Rewrite everything from the line containing "The image size is (700, 525)." down to the line containing "pyautogui.click(x=338, y=139)", replacing "Describe the element" with "Identify the element" and leaving all else unchanged.

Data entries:
▼▼▼

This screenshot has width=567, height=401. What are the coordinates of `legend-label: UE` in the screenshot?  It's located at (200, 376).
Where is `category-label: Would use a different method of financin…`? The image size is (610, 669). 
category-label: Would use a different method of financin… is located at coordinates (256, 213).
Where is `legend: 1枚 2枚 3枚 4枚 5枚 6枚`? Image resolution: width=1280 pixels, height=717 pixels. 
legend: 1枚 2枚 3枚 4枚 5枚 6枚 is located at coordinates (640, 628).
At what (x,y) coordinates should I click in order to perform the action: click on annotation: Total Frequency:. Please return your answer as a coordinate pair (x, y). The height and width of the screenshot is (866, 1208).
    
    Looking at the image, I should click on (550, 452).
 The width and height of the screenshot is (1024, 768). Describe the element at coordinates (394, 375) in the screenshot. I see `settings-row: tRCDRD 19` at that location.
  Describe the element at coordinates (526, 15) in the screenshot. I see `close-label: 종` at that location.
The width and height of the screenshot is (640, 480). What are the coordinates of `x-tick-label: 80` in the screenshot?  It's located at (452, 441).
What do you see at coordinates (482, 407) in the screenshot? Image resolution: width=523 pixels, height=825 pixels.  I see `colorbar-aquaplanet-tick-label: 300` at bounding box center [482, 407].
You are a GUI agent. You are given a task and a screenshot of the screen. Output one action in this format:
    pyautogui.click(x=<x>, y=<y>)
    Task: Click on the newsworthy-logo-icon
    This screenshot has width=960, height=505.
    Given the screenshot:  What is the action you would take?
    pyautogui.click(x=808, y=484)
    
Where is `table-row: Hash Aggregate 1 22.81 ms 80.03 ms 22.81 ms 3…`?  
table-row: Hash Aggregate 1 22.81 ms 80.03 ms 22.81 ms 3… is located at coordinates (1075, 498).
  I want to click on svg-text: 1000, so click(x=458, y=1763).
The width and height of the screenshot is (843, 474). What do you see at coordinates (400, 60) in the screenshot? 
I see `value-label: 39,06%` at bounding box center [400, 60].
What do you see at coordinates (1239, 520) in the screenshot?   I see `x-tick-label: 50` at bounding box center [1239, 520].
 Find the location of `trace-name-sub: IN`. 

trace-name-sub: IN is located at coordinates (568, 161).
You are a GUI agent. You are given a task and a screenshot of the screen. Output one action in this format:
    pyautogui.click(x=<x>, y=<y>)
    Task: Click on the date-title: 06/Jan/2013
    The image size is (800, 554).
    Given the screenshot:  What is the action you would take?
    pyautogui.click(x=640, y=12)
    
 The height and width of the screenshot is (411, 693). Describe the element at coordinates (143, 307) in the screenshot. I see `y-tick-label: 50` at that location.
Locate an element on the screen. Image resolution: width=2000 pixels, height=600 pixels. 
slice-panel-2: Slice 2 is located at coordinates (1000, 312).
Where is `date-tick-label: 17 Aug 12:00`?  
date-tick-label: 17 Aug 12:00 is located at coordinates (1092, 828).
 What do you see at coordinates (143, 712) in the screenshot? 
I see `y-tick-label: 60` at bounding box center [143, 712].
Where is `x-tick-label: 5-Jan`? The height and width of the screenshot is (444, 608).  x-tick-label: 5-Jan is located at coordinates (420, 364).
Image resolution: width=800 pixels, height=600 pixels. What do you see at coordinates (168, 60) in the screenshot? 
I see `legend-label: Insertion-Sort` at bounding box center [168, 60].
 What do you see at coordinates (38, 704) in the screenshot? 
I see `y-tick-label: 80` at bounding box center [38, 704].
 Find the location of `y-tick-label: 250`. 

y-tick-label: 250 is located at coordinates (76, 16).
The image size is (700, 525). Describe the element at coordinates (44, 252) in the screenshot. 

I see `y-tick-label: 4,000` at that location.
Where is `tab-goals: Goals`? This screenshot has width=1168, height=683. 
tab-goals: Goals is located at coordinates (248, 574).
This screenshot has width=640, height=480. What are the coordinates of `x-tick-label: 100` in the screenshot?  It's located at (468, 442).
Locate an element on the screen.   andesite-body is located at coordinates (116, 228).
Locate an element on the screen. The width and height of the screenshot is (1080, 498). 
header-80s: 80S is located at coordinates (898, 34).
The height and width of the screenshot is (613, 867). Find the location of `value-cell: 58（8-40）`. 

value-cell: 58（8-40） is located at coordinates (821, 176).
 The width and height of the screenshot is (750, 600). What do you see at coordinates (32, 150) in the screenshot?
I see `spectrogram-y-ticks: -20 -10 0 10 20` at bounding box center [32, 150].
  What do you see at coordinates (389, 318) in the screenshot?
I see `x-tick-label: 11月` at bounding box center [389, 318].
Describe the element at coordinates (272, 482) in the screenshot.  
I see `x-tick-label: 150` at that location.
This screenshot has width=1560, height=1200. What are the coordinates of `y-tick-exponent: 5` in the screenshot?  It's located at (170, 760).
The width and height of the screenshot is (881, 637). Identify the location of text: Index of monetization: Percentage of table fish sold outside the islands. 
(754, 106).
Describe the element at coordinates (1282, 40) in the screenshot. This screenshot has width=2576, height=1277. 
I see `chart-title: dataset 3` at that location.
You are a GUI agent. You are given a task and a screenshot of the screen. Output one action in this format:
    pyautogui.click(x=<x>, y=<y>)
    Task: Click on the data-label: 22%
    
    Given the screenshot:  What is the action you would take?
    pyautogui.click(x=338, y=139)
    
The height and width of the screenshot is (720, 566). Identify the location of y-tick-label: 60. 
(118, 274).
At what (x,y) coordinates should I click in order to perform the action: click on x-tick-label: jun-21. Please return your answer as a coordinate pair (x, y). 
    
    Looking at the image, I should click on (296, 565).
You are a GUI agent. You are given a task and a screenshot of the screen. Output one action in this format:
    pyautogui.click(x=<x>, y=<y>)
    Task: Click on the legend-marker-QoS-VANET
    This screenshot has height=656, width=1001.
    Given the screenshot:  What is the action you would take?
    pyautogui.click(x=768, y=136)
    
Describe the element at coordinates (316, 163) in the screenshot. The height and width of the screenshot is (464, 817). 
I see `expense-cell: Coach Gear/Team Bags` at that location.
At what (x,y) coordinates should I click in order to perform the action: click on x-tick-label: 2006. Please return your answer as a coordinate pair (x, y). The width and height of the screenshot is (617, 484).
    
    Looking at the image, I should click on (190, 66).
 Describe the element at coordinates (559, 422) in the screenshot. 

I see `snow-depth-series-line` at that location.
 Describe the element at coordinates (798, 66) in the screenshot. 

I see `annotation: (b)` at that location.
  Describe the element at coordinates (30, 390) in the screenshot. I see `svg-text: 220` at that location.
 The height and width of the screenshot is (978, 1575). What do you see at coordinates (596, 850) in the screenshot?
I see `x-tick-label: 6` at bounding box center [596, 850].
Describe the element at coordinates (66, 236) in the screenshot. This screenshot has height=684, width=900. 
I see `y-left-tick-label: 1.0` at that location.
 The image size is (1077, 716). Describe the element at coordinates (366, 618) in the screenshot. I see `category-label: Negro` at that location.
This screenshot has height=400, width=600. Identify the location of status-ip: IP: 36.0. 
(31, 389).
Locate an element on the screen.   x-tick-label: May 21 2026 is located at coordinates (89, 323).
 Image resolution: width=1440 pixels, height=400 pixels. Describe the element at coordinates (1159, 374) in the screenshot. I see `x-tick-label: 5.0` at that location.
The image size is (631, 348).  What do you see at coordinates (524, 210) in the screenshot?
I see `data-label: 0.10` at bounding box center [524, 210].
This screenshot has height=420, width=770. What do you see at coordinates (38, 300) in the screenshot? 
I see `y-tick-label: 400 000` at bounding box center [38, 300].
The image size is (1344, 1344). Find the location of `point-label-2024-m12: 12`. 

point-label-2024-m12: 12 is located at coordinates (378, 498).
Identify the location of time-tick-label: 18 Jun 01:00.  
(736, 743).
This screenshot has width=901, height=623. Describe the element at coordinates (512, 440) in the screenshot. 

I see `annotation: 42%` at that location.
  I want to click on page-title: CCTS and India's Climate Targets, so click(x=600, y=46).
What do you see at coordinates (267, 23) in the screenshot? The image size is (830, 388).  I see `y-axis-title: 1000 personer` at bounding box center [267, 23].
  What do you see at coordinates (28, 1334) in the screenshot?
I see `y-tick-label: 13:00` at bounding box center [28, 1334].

▲▲▲

> TASK RESPONSE:
The image size is (700, 525). Identify the element at coordinates (44, 252) in the screenshot. 

I see `y-tick-label: 4,000` at that location.
Where is `tab-goals: Goals`? This screenshot has width=1168, height=683. 
tab-goals: Goals is located at coordinates (248, 574).
This screenshot has width=640, height=480. What are the coordinates of `x-tick-label: 100` in the screenshot?  It's located at (468, 442).
Locate an element on the screen.   andesite-body is located at coordinates (116, 228).
Locate an element on the screen. The width and height of the screenshot is (1080, 498). 
header-80s: 80S is located at coordinates (898, 34).
The height and width of the screenshot is (613, 867). Find the location of `value-cell: 58（8-40）`. 

value-cell: 58（8-40） is located at coordinates (821, 176).
 The width and height of the screenshot is (750, 600). What do you see at coordinates (32, 150) in the screenshot?
I see `spectrogram-y-ticks: -20 -10 0 10 20` at bounding box center [32, 150].
  What do you see at coordinates (389, 318) in the screenshot?
I see `x-tick-label: 11月` at bounding box center [389, 318].
Identify the element at coordinates (272, 482) in the screenshot.  
I see `x-tick-label: 150` at that location.
This screenshot has width=1560, height=1200. What are the coordinates of `y-tick-exponent: 5` in the screenshot?  It's located at (170, 760).
The width and height of the screenshot is (881, 637). Identify the location of text: Index of monetization: Percentage of table fish sold outside the islands. 
(754, 106).
Identify the element at coordinates (1282, 40) in the screenshot. This screenshot has width=2576, height=1277. 
I see `chart-title: dataset 3` at that location.
You are a GUI agent. You are given a task and a screenshot of the screen. Output one action in this format:
    pyautogui.click(x=<x>, y=<y>)
    Task: Click on the data-label: 22%
    
    Given the screenshot:  What is the action you would take?
    pyautogui.click(x=338, y=139)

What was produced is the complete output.